• Task to complete: Copy every entry exactly as given, minus the images.

• Material to process:
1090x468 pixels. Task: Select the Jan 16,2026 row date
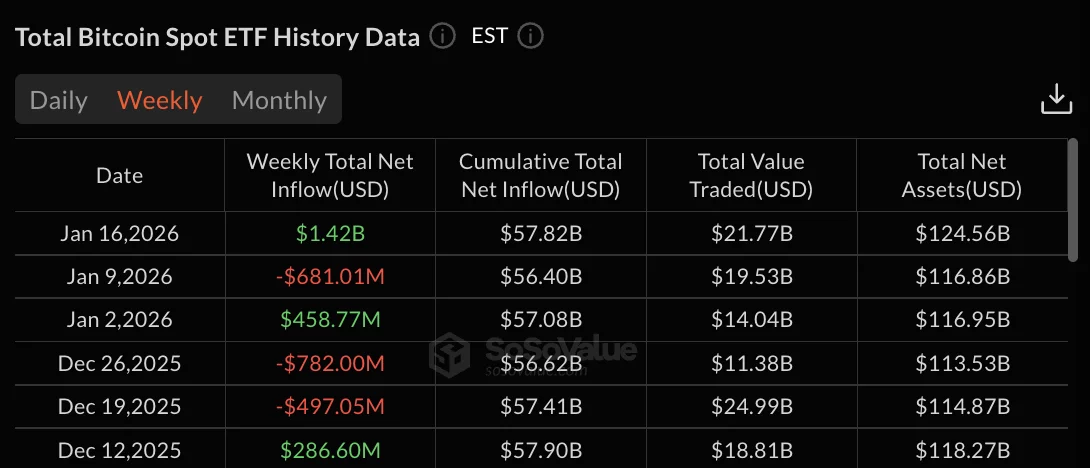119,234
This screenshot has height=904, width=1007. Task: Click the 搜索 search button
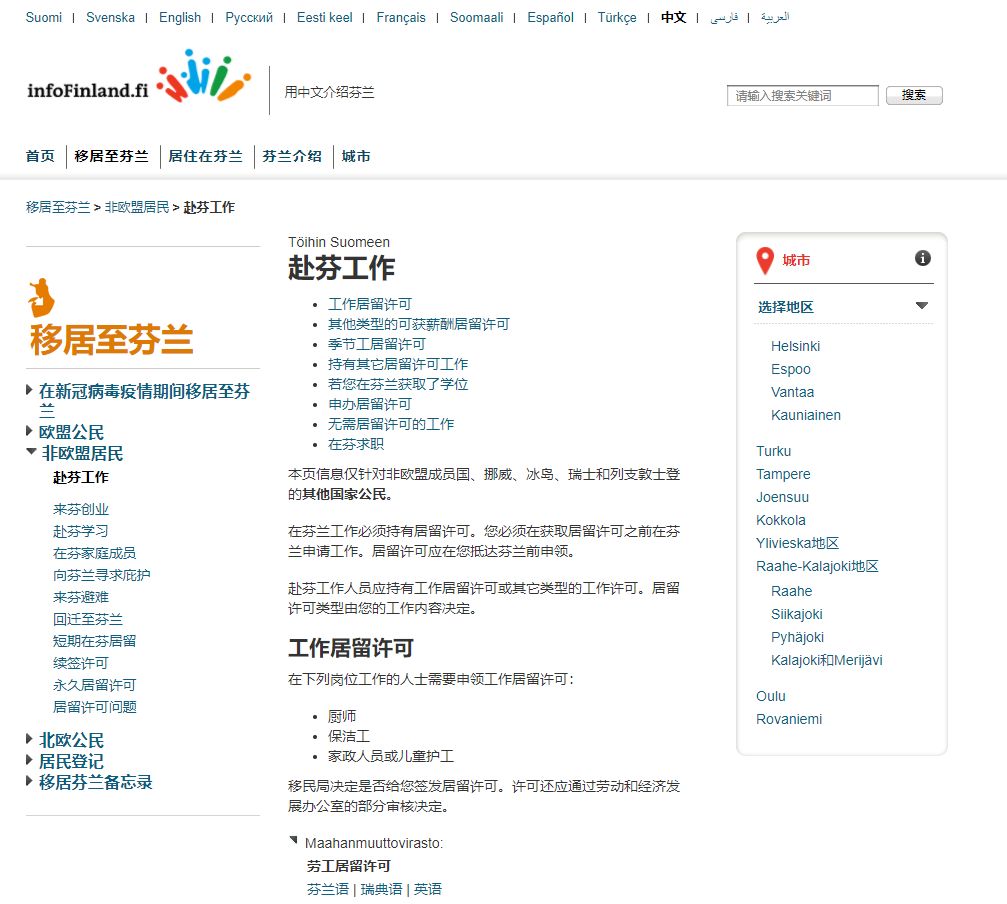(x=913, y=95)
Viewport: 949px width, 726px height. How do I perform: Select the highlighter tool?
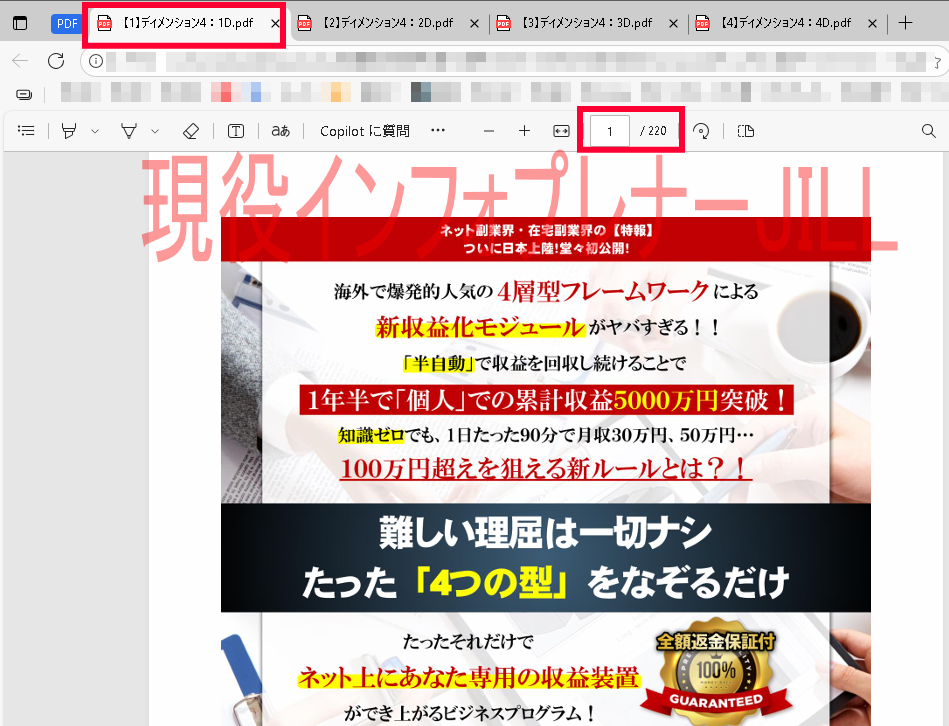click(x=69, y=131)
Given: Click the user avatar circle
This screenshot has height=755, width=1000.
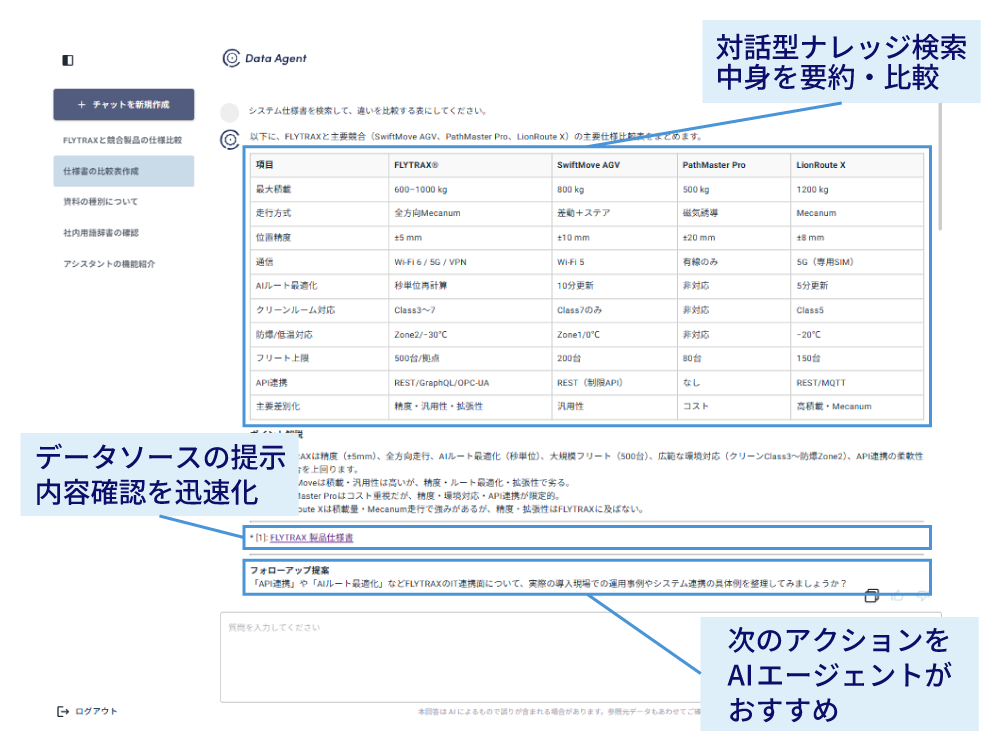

• Answer for the task:
1090x468 pixels. Task: Select the Jan 16,2026 row date
119,234
This screenshot has height=904, width=1007. Task: Click the 搜索 search button
(x=913, y=95)
Viewport: 949px width, 726px height. How do I perform: Select the highlighter tool?
click(x=69, y=131)
Given: Click the user avatar circle
This screenshot has height=755, width=1000.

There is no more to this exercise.